* WORK ORDER
Print only the lines below from the one with "This screenshot has height=385, width=573." to the one with "Where should I click to: Click", both included, exactly as they stand. Leave pictures out.

(Data items)
○ ○ ○ ○ ○ ○ ○

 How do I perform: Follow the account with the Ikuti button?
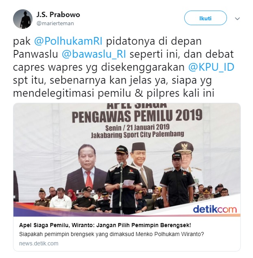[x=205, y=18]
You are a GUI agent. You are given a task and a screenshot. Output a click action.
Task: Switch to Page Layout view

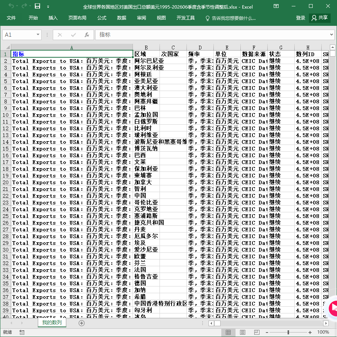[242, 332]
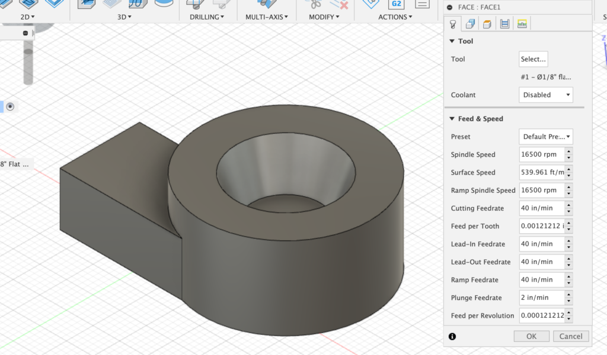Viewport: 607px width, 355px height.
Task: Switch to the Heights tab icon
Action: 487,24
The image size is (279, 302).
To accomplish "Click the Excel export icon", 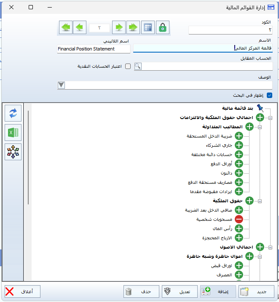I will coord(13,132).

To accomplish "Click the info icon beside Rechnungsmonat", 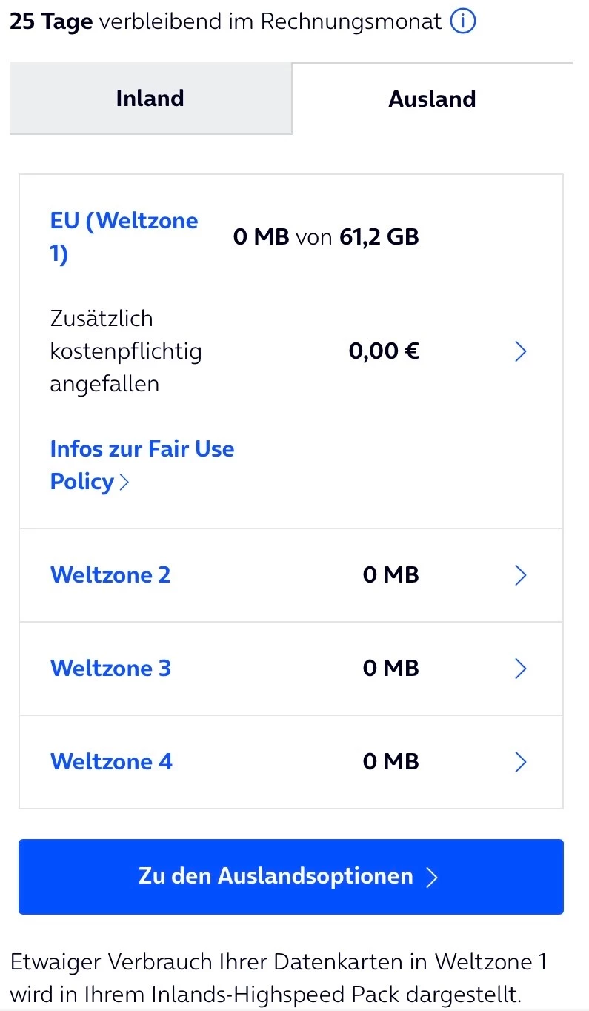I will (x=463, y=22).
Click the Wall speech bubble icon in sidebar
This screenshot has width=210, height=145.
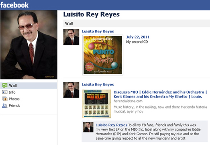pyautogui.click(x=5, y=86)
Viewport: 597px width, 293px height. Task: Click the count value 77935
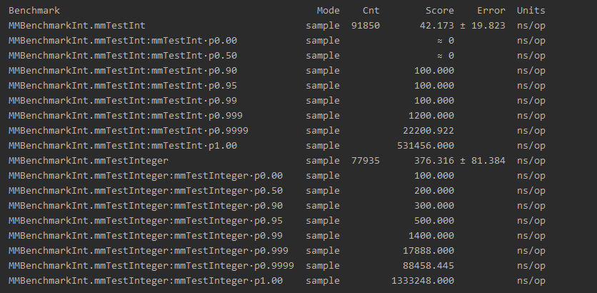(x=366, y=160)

○ ○ ○ ○ ○ ○ ○

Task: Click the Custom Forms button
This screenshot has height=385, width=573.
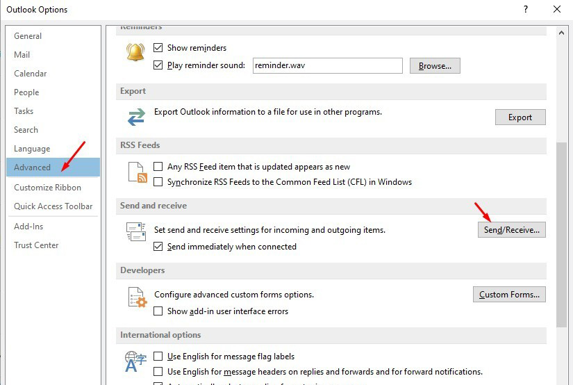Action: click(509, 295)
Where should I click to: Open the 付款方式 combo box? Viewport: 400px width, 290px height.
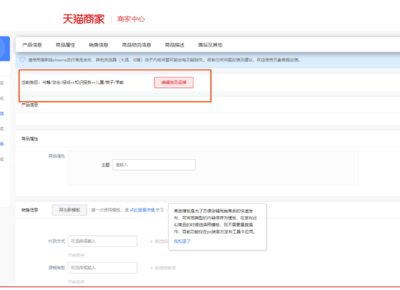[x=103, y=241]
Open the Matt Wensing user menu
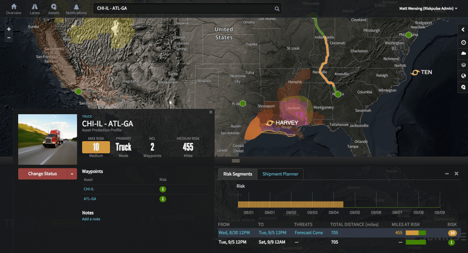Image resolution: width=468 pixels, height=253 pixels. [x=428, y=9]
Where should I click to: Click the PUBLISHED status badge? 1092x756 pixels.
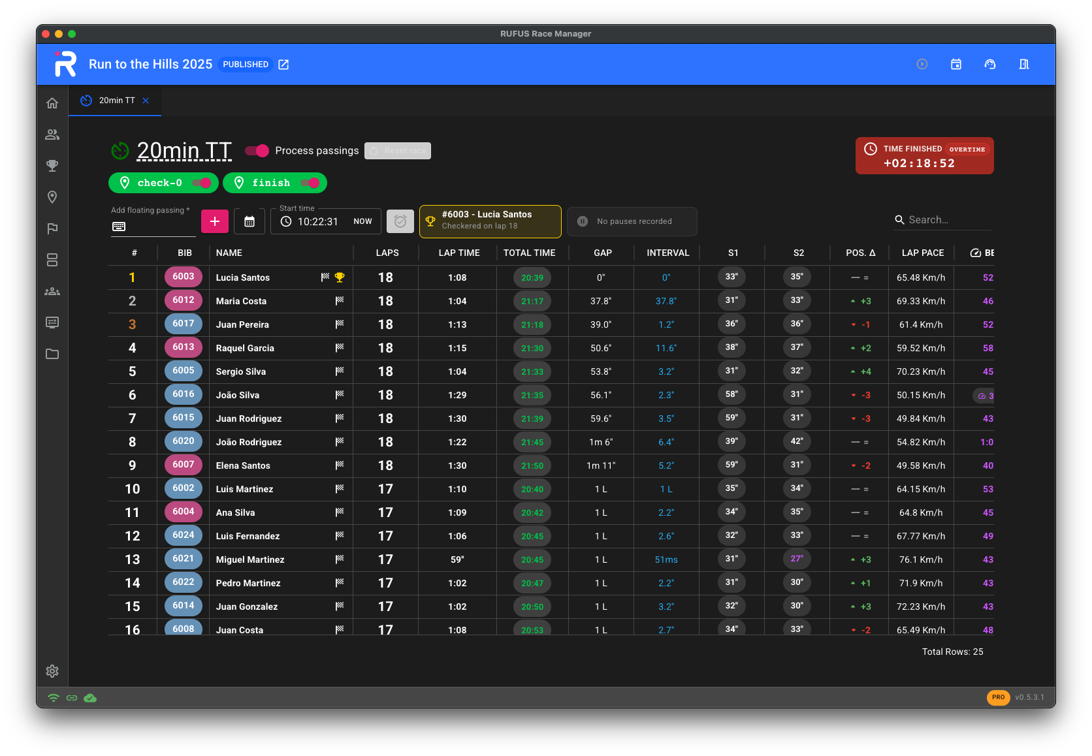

○ ○ ○ ○ ○ ○ ○

* EXERCISE SOLUTION
This screenshot has height=385, width=573.
Action: click(509, 295)
Where should I click to: Open the 付款方式 combo box? Viewport: 400px width, 290px height.
[x=103, y=241]
Open the Matt Wensing user menu
Image resolution: width=468 pixels, height=253 pixels. [x=428, y=9]
Where should I click to: Click the PUBLISHED status badge? 1092x756 pixels.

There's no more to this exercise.